- _Brief_
Print the records between the line holding "Task: Remove the" and the line holding "click(27, 43)", inclusive, reproducing each line unchanged but leaving out the pictures.

- _Supplied information_
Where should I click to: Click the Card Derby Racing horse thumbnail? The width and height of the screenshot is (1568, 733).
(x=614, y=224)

==

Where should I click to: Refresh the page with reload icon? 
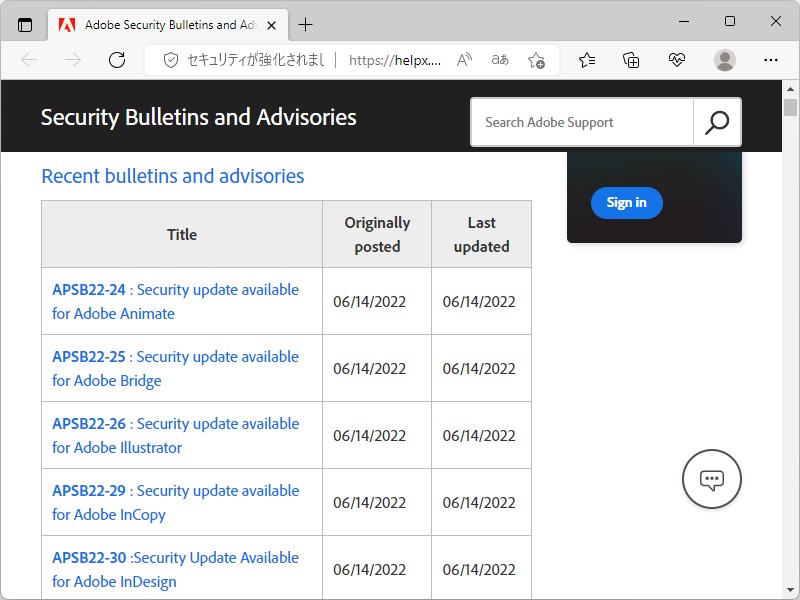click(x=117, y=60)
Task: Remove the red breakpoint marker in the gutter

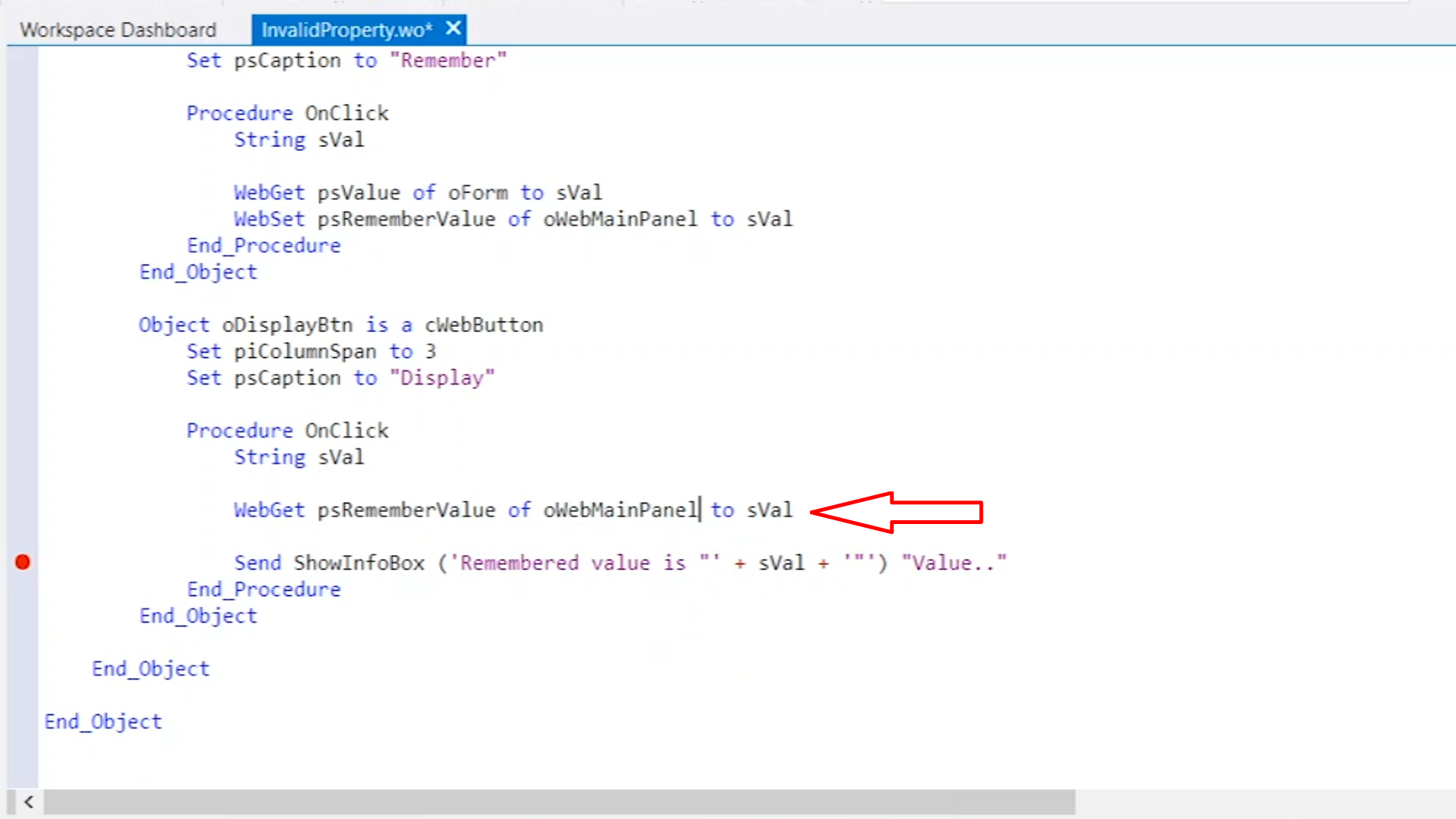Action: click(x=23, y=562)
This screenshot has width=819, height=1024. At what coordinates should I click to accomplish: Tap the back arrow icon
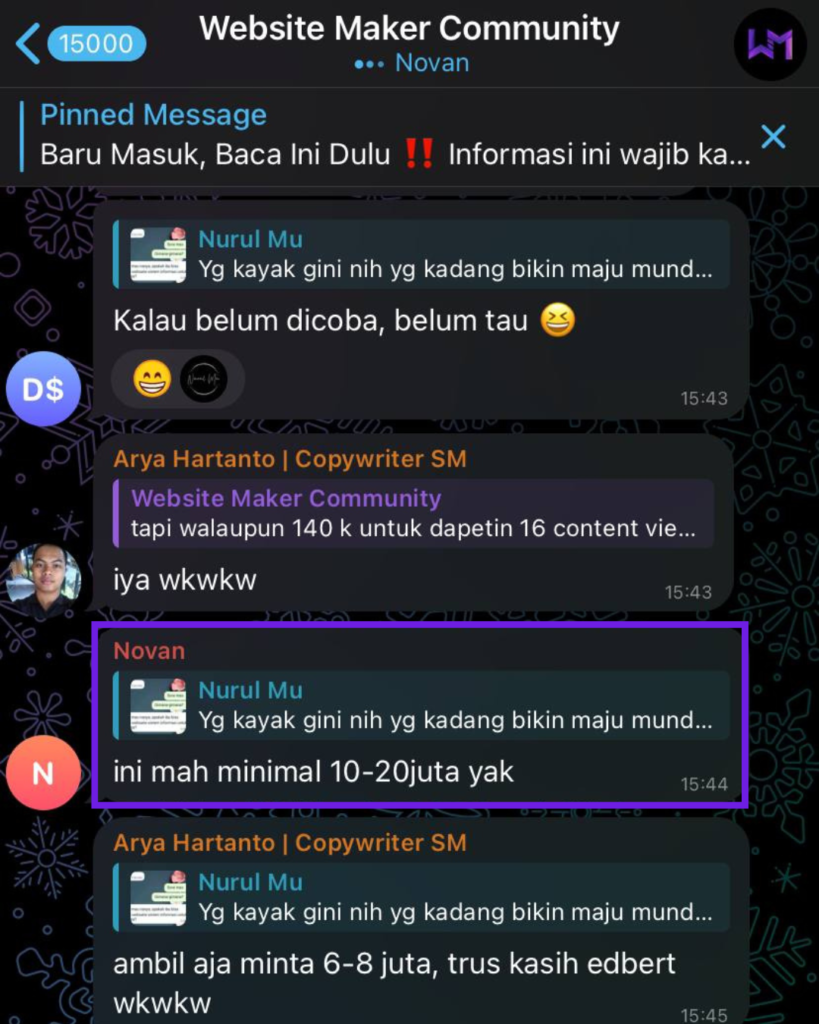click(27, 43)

- _Answer to this exercise_
Task: Remove the red breakpoint marker in the gutter

Action: click(x=23, y=562)
This screenshot has width=819, height=1024. At what coordinates should I click to accomplish: Tap the back arrow icon
click(27, 43)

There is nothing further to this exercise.